**Exercise aim:**
Rewrite the records from the line with "Screen dimensions: 578x632" to the line with "Action: [220, 496]", replacing "asset label" with "asset name" and leaving everything else unchanged. Omit the pictures from your answer.

**Task data:**
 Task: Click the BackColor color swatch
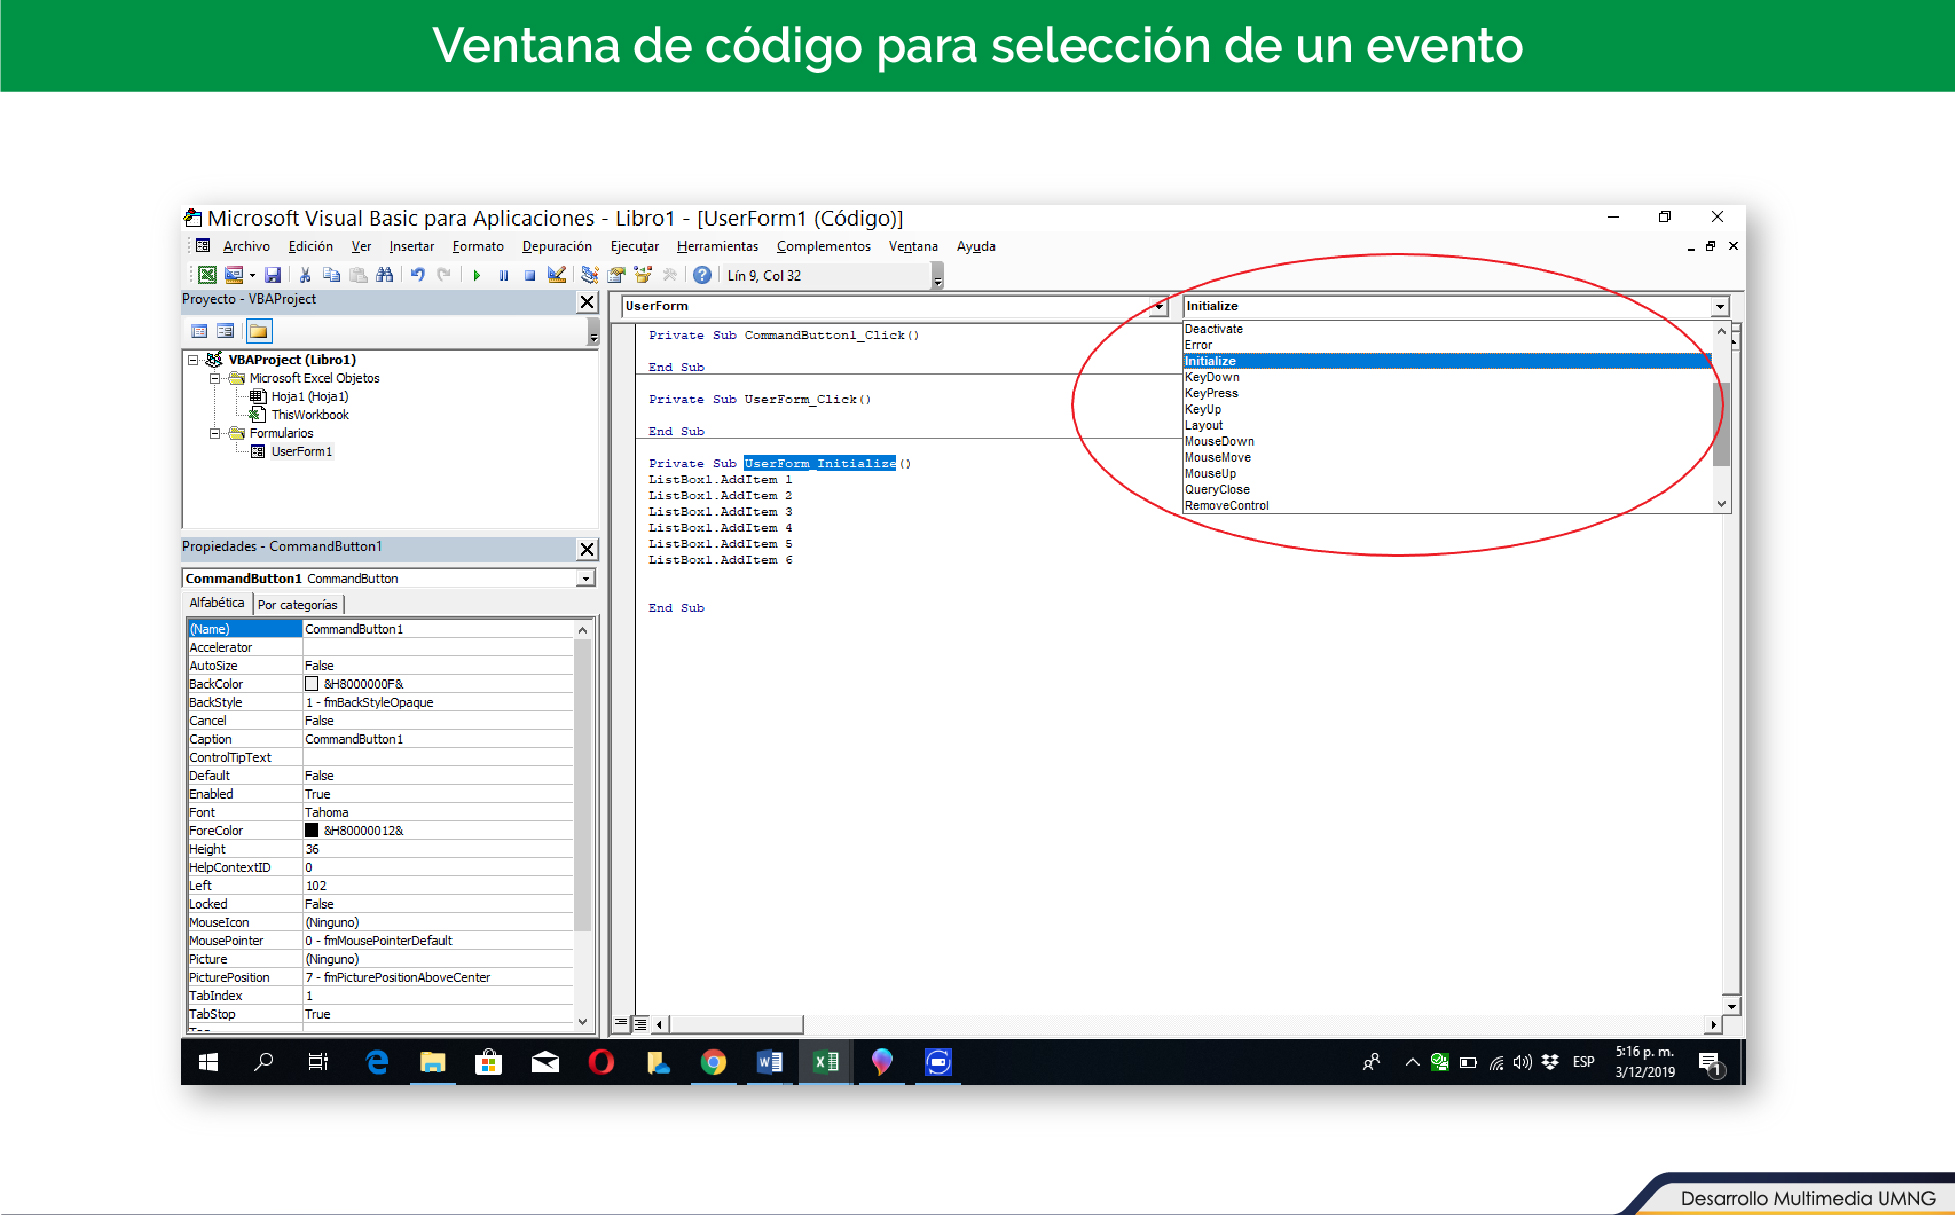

==

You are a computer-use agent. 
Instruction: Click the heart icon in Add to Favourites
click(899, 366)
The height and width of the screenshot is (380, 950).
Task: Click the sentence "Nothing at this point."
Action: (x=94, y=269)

---

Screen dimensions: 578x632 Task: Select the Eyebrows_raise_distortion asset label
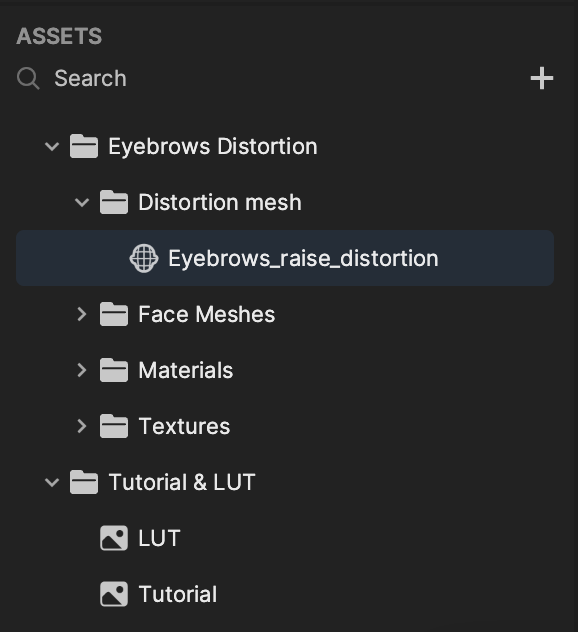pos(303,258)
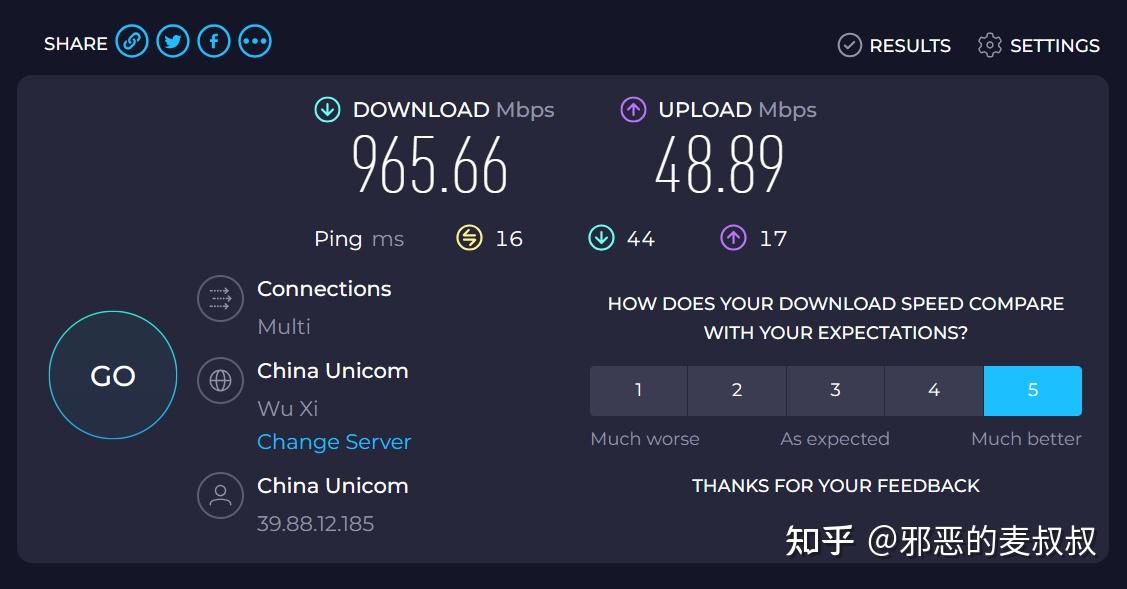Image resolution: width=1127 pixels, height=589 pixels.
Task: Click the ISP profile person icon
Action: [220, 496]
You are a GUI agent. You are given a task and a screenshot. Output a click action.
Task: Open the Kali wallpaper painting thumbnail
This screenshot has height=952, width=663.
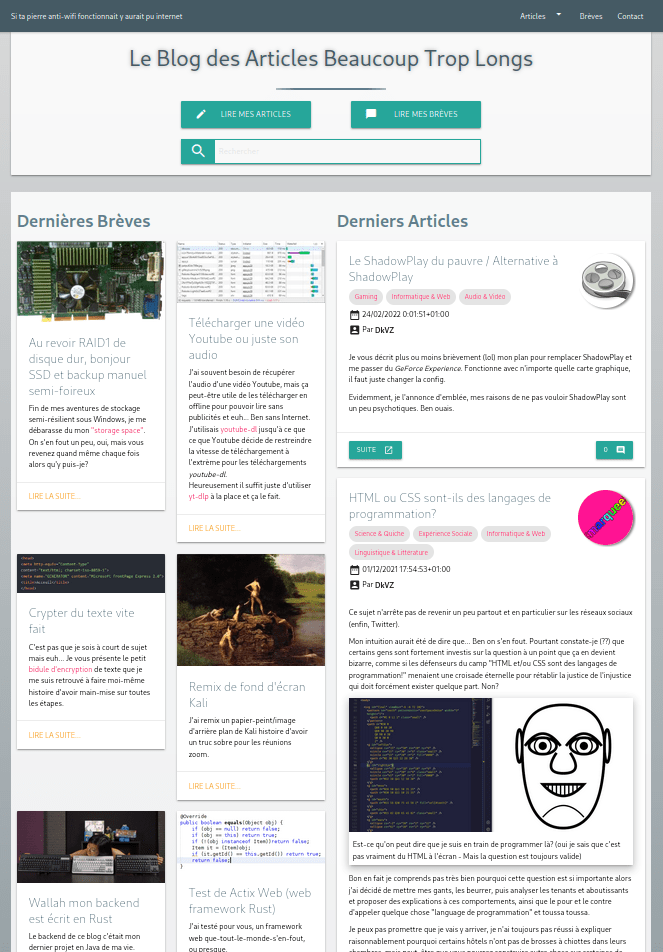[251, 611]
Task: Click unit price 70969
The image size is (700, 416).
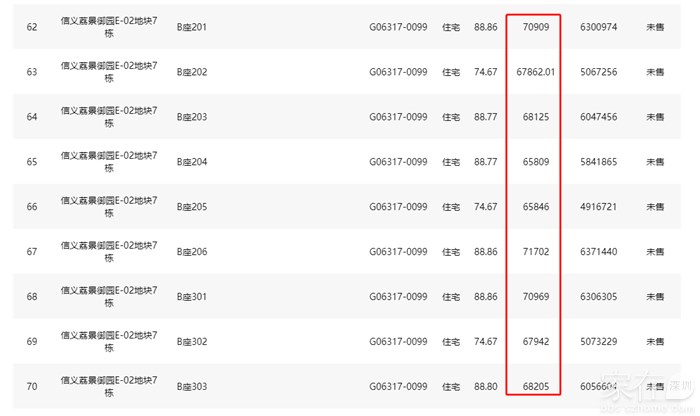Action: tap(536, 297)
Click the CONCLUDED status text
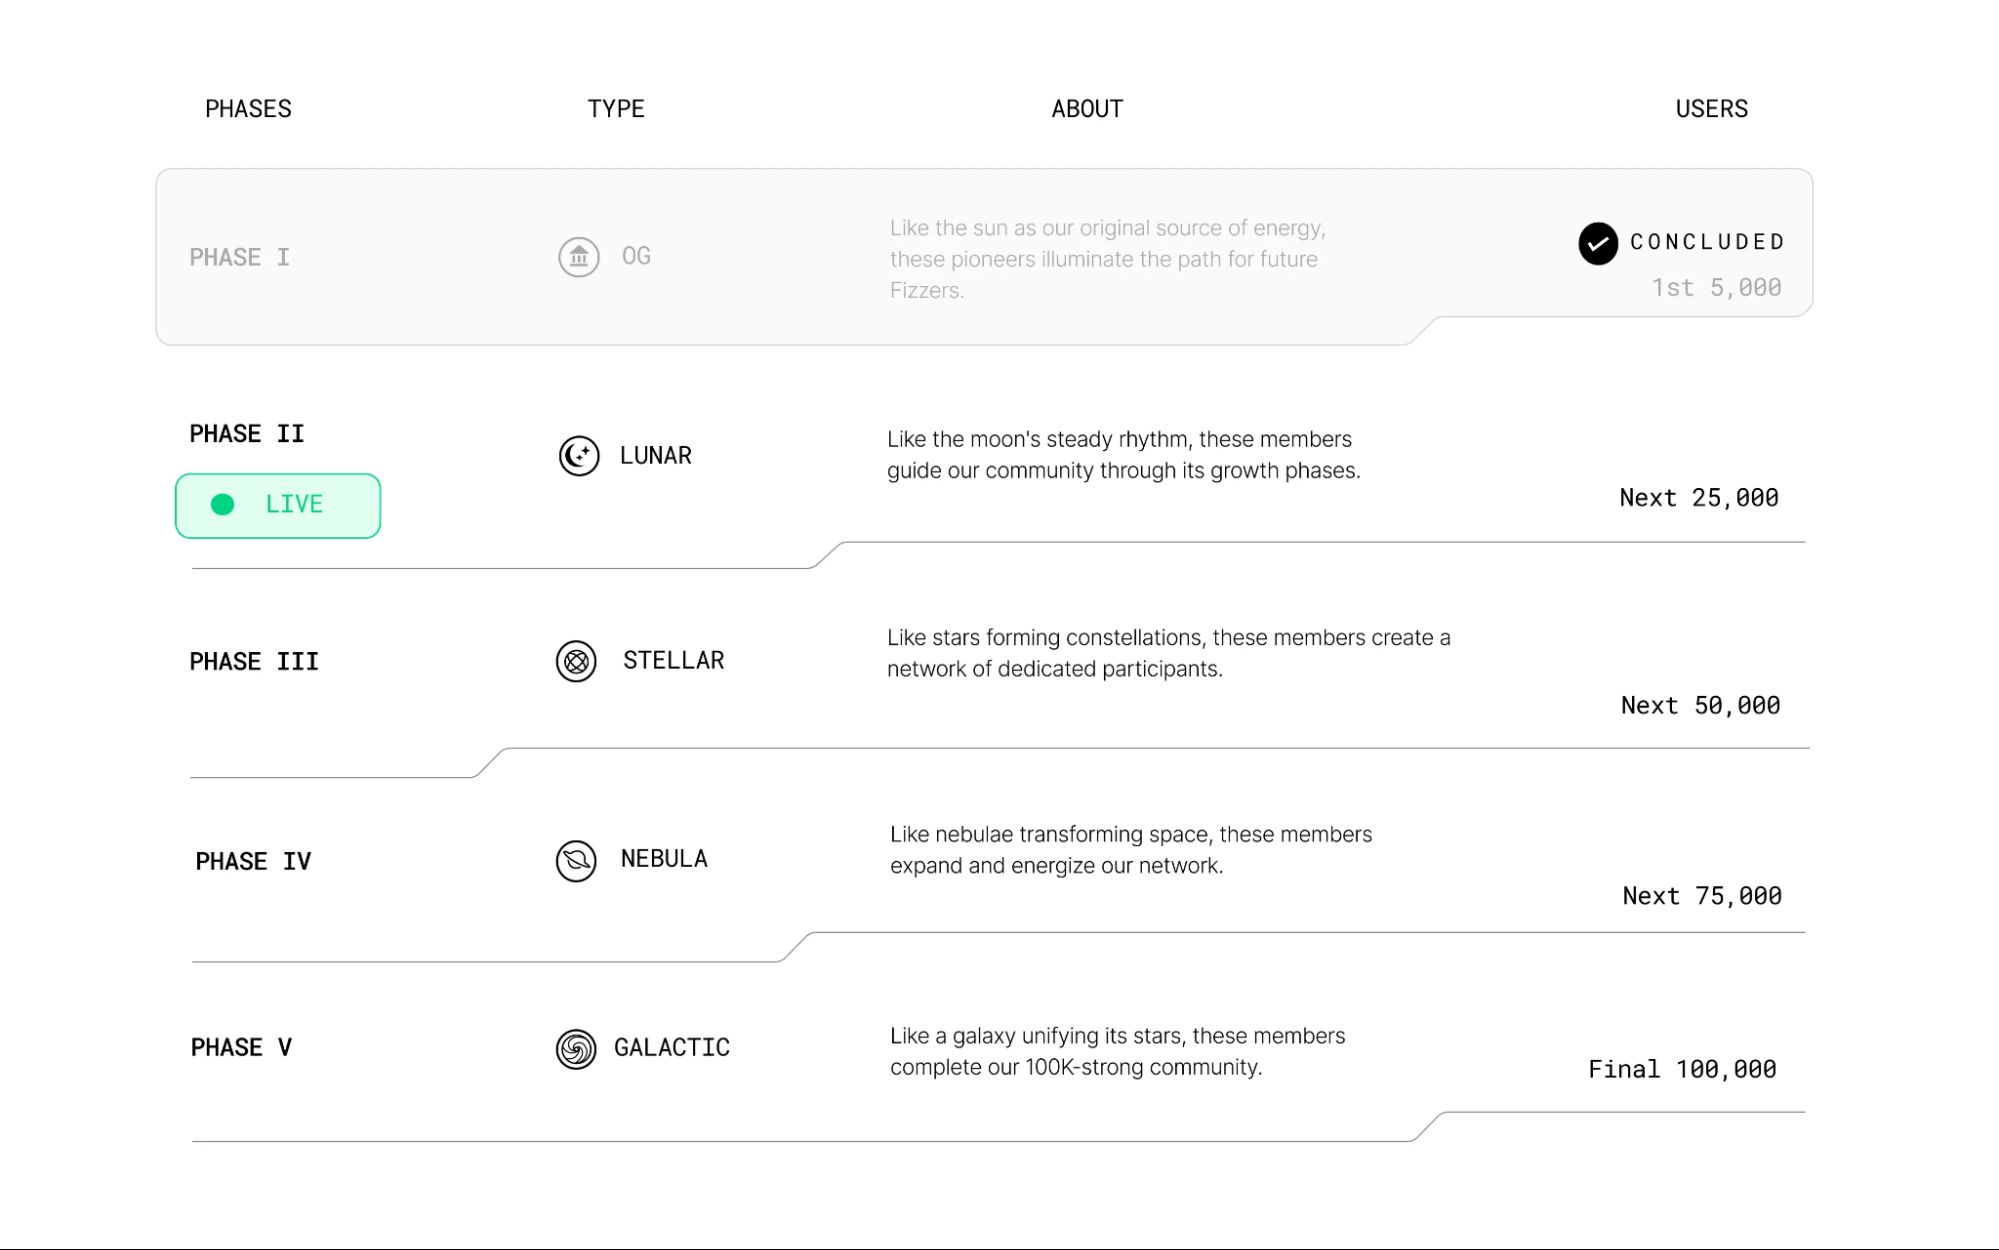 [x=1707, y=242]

**Complete output:**
Screen dimensions: 578x632 Task: Select the Eyebrows_raise_distortion asset name
pos(303,258)
Image resolution: width=1127 pixels, height=589 pixels.
Task: Click the ISP profile person icon
Action: [220, 496]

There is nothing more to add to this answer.